Items from a dataset:
▬▬▬
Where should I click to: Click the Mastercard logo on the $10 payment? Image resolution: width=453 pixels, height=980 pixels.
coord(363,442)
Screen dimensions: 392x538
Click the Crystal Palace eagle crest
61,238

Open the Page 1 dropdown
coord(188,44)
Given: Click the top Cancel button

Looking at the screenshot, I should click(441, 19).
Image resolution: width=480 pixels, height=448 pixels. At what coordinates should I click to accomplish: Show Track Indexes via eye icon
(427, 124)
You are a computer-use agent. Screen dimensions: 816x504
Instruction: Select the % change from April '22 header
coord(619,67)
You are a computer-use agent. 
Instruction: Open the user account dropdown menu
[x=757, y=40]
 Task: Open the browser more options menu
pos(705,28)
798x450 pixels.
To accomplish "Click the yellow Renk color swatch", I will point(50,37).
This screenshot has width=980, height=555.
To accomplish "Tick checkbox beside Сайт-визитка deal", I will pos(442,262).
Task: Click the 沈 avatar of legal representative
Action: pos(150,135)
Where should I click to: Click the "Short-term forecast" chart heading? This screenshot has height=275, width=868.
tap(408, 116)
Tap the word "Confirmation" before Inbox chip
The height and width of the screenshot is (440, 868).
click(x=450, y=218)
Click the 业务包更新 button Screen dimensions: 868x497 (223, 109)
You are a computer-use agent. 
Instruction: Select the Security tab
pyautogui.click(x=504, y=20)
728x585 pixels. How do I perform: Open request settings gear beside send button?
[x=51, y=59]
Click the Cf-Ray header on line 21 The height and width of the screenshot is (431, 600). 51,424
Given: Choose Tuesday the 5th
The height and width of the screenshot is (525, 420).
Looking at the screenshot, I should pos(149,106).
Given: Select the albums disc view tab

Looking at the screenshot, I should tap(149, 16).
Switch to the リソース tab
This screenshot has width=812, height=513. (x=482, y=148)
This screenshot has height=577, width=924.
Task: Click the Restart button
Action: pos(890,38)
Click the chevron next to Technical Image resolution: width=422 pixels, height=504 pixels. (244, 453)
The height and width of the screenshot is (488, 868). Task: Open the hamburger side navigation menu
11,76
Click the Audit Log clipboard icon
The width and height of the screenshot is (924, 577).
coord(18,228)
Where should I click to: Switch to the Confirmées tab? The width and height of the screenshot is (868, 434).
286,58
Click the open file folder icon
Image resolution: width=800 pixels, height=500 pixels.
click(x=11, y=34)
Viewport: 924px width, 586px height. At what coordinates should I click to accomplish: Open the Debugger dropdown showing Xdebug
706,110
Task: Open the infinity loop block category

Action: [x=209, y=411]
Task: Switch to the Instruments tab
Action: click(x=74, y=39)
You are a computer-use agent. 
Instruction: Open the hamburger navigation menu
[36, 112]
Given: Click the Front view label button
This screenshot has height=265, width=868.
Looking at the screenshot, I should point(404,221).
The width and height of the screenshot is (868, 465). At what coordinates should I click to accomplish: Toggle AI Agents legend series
▬▬▬
Return every line of the items above unchanged, from the first item through the last.

Correct answer:
Where should I click to: Click the Mastercard logo on the $10 payment? Image resolution: width=453 pixels, height=980 pixels.
coord(363,442)
Screen dimensions: 392x538
Click the Crystal Palace eagle crest
61,238

Open the Page 1 dropdown
coord(188,44)
Given: Click the top Cancel button

Looking at the screenshot, I should click(441, 19).
Image resolution: width=480 pixels, height=448 pixels. At what coordinates should I click to accomplish: Show Track Indexes via eye icon
(427, 124)
You are a computer-use agent. Screen dimensions: 816x504
Instruction: Select the % change from April '22 header
coord(619,67)
You are a computer-use agent. 
Instruction: Open the user account dropdown menu
[x=757, y=40]
 Task: Open the browser more options menu
pos(705,28)
798x450 pixels.
To accomplish "Click the yellow Renk color swatch", I will point(50,37).
This screenshot has width=980, height=555.
To accomplish "Tick checkbox beside Сайт-визитка deal", I will pos(442,262).
Task: Click the 沈 avatar of legal representative
Action: pos(150,135)
Where should I click to: Click the "Short-term forecast" chart heading? This screenshot has height=275, width=868.
tap(408, 116)
Tap the word "Confirmation" before Inbox chip
The height and width of the screenshot is (440, 868).
click(x=450, y=218)
Click the 业务包更新 button Screen dimensions: 868x497 (223, 109)
You are a computer-use agent. 
Instruction: Select the Security tab
pyautogui.click(x=504, y=20)
728x585 pixels. How do I perform: Open request settings gear beside send button?
[x=51, y=59]
Click the Cf-Ray header on line 21 The height and width of the screenshot is (431, 600). 51,424
Given: Choose Tuesday the 5th
The height and width of the screenshot is (525, 420).
Looking at the screenshot, I should pos(149,106).
Given: Select the albums disc view tab

Looking at the screenshot, I should tap(149, 16).
Switch to the リソース tab
This screenshot has width=812, height=513. (x=482, y=148)
This screenshot has height=577, width=924.
Task: Click the Restart button
Action: pos(890,38)
Click the chevron next to Technical Image resolution: width=422 pixels, height=504 pixels. (244, 453)
The height and width of the screenshot is (488, 868). Task: Open the hamburger side navigation menu
11,76
Click the Audit Log clipboard icon
The width and height of the screenshot is (924, 577).
coord(18,228)
Where should I click to: Switch to the Confirmées tab? The width and height of the screenshot is (868, 434).
286,58
Click the open file folder icon
Image resolution: width=800 pixels, height=500 pixels.
click(x=11, y=34)
Viewport: 924px width, 586px height. At what coordinates should I click to accomplish: Open the Debugger dropdown showing Xdebug
706,110
Task: Open the infinity loop block category

Action: [x=209, y=411]
Task: Switch to the Instruments tab
Action: click(x=74, y=39)
You are a computer-use agent. 
Instruction: Open the hamburger navigation menu
[36, 112]
Given: Click the Front view label button
This screenshot has height=265, width=868.
Looking at the screenshot, I should point(404,221).
The width and height of the screenshot is (868, 465). At what coordinates should I click to accomplish: Toggle AI Agents legend series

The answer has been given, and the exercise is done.